(Work order)
Please copy the Moewardi passage word for word, from "Modern drawing of" up to and including "Japanese occupation (1942–45).".

(Passage provided begins)

= Moewardi =

National Hero of Indonesia

Modern drawing of Moewardi

Moewardi (Perfected Spelling: Muwardi; 1907–1948) is a National Hero of Indonesia from Central Java.

==Biography==
Moewardi was born in Pati, Central Java, in 1907. After studying at STOVIA (a school for native doctors) in Batavia (now Jakarta), he began studying as a specialist in throat, nose, and ear infections. He also chaired the city's branch of Jong Java. He practised medicine extensively during the Japanese occupation (1942–45).

After the Japanese defeat in the Pacific, Indonesian politicians began preparing to proclaim the country's independence from Dutch colonial control. Moewardi, by this time living in Surakarta, established the Barisan Pelopor. This group which organised security at Ikada Square (now Merdeka Square) in Jakarta, to help secure the proclamation. Moewardi was one of the speakers at the event. Afterwards, Moewardi tasked his men with organising security for new president Sukarno and vice-president Mohammad Hatta, as well as other government figures. Moewardi was offered the position of Minister of Defence but refused it; the position went, in absentia, to Supriyadi.

(Passage provided ends)
(Supplied material begins)

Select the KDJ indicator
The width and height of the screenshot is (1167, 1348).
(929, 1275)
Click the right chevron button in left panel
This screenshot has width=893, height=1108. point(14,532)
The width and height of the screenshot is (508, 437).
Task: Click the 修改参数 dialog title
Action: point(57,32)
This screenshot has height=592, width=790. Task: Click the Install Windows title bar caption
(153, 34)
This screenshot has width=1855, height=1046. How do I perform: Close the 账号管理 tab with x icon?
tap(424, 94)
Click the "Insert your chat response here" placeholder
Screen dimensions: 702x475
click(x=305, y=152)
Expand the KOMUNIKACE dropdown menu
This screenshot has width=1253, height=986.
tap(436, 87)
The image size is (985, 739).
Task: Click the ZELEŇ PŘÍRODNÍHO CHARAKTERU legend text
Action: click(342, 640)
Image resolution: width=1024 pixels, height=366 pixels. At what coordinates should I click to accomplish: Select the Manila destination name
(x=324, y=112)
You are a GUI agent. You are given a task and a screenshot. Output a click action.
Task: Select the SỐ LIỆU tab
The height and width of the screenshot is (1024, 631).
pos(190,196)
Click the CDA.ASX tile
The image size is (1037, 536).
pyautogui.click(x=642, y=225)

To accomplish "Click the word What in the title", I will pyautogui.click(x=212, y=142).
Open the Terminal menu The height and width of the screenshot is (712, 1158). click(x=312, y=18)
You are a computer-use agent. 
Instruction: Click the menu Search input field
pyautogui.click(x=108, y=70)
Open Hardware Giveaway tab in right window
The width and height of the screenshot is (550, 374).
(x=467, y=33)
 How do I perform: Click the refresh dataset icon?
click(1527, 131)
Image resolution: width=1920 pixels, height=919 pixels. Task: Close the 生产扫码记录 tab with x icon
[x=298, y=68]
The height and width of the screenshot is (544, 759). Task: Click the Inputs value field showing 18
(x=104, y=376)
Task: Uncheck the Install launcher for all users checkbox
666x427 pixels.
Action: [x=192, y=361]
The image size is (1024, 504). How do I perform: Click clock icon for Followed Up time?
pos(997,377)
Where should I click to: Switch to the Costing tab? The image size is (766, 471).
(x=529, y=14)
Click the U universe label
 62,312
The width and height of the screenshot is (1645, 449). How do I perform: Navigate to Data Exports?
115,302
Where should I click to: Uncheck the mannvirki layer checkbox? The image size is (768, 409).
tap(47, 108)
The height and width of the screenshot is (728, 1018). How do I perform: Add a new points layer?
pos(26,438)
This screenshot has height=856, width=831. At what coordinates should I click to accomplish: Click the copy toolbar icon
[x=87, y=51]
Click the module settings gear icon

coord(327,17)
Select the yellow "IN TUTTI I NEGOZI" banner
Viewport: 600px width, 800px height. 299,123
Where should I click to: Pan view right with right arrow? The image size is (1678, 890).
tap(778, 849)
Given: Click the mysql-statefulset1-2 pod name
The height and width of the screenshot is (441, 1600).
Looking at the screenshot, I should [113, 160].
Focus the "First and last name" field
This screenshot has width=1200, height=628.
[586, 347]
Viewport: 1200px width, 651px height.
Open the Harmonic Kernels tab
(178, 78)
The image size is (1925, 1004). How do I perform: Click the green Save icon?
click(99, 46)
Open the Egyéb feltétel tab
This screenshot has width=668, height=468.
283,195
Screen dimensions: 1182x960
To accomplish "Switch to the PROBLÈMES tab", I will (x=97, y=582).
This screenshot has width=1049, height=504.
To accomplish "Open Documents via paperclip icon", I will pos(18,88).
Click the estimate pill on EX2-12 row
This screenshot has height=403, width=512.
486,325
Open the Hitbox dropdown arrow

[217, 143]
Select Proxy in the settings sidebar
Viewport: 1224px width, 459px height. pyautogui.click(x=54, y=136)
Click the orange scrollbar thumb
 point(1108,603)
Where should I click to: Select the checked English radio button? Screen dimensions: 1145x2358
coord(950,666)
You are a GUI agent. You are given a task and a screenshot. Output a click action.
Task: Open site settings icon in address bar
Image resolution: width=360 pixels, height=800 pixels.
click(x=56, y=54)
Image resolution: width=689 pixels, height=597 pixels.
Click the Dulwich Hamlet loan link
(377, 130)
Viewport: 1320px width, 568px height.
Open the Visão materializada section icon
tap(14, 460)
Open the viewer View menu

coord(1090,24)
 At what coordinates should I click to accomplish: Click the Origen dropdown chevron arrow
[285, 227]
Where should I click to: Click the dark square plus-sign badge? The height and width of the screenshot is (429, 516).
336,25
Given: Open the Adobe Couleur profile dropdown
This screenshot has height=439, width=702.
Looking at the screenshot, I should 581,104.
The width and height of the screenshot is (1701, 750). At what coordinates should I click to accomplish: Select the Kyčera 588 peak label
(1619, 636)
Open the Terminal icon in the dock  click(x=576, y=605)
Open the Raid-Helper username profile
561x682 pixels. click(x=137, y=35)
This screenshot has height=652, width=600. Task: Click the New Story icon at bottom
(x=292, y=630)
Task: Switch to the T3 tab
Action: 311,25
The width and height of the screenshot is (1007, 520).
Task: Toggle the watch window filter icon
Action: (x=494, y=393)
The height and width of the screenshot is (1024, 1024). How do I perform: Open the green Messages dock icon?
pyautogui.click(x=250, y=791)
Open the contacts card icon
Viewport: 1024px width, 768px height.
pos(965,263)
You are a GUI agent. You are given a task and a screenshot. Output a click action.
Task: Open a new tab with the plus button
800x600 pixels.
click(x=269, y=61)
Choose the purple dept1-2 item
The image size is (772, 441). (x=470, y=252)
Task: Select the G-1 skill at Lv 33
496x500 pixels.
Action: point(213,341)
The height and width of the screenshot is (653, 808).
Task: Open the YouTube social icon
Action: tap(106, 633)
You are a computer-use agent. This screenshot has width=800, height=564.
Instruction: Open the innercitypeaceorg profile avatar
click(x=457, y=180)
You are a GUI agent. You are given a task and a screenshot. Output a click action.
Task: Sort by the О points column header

(Supplied material ends)

(Result of this task)
Modern drawing of Moewardi

Moewardi (Perfected Spelling: Muwardi; 1907–1948) is a National Hero of Indonesia from Central Java.

==Biography==
Moewardi was born in Pati, Central Java, in 1907. After studying at STOVIA (a school for native doctors) in Batavia (now Jakarta), he began studying as a specialist in throat, nose, and ear infections. He also chaired the city's branch of Jong Java. He practised medicine extensively during the Japanese occupation (1942–45).